● EXERCISE BRIEF
Only the count is expected: the number of lines below that contain "will".

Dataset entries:
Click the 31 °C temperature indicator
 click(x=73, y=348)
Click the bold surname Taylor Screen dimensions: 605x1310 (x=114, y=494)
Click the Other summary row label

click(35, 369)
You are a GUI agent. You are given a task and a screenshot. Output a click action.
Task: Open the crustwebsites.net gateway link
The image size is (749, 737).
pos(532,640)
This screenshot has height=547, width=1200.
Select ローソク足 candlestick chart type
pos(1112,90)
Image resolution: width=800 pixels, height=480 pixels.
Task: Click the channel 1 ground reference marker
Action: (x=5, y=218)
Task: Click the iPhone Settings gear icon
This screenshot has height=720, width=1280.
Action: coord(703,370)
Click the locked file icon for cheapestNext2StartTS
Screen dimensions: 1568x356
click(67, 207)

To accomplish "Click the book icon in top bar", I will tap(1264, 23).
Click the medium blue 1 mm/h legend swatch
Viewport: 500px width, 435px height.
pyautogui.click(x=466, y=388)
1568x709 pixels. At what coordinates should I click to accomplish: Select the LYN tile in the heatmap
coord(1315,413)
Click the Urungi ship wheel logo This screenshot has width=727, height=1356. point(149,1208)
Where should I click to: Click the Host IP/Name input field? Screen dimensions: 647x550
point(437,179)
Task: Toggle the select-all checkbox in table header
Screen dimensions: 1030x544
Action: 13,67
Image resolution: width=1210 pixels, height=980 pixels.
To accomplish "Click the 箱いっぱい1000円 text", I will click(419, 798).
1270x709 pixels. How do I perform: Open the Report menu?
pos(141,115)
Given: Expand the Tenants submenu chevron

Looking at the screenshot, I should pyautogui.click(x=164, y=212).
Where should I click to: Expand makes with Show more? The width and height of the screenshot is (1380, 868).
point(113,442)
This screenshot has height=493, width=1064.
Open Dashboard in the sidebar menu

● WRITTEN ANSWER
2